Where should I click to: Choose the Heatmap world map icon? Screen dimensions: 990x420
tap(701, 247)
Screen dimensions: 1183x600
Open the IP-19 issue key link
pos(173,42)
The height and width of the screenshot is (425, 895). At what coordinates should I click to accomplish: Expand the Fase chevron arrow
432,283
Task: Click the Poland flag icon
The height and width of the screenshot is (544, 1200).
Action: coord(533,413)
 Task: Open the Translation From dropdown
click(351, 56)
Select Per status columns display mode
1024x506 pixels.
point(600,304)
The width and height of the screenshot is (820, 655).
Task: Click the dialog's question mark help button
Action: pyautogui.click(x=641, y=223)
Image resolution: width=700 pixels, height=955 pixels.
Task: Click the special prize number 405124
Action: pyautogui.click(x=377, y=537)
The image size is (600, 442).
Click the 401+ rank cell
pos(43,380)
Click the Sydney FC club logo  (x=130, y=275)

***

§ Instructions to follow: Transcribe, without alteration, the line that contains "Task: Open the Translation From dropdown" together with all lines after it in the listing above.

§ Written response:
 Task: Open the Translation From dropdown
click(351, 56)
Select Per status columns display mode
1024x506 pixels.
point(600,304)
The width and height of the screenshot is (820, 655).
Task: Click the dialog's question mark help button
Action: pyautogui.click(x=641, y=223)
Image resolution: width=700 pixels, height=955 pixels.
Task: Click the special prize number 405124
Action: pyautogui.click(x=377, y=537)
The image size is (600, 442).
Click the 401+ rank cell
pos(43,380)
Click the Sydney FC club logo  (x=130, y=275)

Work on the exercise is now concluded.